A SECOND-ORDER GODUNOV METHOD FOR MULTI-DIMENSIONAL RELATIVISTIC MAGNETOHYDRODYNAMICS

We describe a new Godunov algorithm for relativistic magnetohydrodynamics (RMHD) that combines a simple, unsplit second-order accurate integrator with the constrained transport (CT) method for enforcing the solenoidal constraint on the magnetic field. A variety of approximate Riemann solvers are implemented to compute the fluxes of the conserved variables. The methods are tested with a comprehensive suite of multi-dimensional problems. These tests have helped us develop a hierarchy of correction steps that are applied when the integration algorithm predicts unphysical states due to errors in the fluxes, or errors in the inversion between conserved and primitive variables. Although used exceedingly rarely, these corrections dramatically improve the stability of the algorithm. We present preliminary results from the application of these algorithms to two problems in RMHD: the propagation of supersonic magnetized jets and the amplification of magnetic field by turbulence driven by the relativistic Kelvin-Helmholtz instability (KHI).
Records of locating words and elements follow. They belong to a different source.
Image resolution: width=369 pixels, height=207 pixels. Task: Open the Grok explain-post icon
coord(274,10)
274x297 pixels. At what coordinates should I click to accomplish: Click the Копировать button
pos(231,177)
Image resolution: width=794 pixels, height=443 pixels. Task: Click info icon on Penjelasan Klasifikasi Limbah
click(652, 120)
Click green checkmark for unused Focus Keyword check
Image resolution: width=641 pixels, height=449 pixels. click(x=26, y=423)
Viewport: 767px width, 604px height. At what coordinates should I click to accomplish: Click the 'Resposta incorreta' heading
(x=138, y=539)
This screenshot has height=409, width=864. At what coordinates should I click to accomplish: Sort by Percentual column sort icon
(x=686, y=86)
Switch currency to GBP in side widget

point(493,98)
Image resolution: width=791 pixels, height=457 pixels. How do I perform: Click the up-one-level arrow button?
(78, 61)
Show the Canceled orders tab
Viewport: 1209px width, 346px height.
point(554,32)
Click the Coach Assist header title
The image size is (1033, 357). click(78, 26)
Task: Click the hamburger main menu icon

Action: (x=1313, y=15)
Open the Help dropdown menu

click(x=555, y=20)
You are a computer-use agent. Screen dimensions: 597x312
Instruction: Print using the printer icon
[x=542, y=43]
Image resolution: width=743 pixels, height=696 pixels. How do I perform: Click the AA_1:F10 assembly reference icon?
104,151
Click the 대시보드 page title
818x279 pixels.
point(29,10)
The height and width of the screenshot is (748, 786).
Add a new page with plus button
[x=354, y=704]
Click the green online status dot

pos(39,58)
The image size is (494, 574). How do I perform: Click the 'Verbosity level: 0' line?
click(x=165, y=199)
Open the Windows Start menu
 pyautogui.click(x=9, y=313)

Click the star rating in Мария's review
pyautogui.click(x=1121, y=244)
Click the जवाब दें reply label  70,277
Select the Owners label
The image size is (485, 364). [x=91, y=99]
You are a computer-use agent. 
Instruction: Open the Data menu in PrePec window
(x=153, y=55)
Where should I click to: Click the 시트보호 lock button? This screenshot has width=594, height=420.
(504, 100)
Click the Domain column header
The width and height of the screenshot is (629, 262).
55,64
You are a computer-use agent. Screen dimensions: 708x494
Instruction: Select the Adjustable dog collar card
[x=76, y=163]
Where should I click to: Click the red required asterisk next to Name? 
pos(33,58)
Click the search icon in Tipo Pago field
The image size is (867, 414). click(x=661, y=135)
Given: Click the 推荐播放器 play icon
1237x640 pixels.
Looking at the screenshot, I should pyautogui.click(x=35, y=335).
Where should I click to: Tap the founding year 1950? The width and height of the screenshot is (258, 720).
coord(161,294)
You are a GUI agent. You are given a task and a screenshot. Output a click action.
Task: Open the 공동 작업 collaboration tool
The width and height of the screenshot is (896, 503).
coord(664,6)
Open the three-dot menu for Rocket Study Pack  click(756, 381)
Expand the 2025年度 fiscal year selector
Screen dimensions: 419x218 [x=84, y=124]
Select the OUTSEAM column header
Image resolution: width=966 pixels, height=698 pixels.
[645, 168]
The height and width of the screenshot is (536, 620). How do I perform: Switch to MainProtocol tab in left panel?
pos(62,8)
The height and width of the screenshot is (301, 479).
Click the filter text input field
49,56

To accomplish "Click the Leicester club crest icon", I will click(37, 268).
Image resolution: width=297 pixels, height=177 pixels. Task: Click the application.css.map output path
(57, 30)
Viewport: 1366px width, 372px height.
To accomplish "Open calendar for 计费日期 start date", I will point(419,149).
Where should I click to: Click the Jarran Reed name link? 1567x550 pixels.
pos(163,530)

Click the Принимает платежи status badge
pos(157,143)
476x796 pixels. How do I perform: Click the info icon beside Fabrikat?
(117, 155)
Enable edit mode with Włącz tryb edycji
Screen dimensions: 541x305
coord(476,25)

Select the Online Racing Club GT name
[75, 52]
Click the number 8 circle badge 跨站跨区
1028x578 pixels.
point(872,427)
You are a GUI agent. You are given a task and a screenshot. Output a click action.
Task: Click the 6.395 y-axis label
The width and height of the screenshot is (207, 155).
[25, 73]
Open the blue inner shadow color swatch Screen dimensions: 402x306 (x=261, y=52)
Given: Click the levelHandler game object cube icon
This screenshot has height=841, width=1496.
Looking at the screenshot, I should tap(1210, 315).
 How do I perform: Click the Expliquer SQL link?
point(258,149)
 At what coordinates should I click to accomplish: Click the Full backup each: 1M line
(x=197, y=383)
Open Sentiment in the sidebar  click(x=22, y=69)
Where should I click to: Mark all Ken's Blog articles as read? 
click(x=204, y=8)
Both of these applications reveal important differences between the results computed with Riemann solvers that adopt different approximations for the fluxes. For example, we show that the use of Riemann solvers that include both contact and rotational discontinuities can increase the strength of the magnetic field within the cocoon by a factor of 10 in simulations of RMHD jets and can increase the spectral resolution of three-dimensional RMHD turbulence driven by the KHI by a factor of two. This increase in accuracy far outweighs the associated increase in computational cost. Our RMHD scheme is publicly available as part of the Athena code.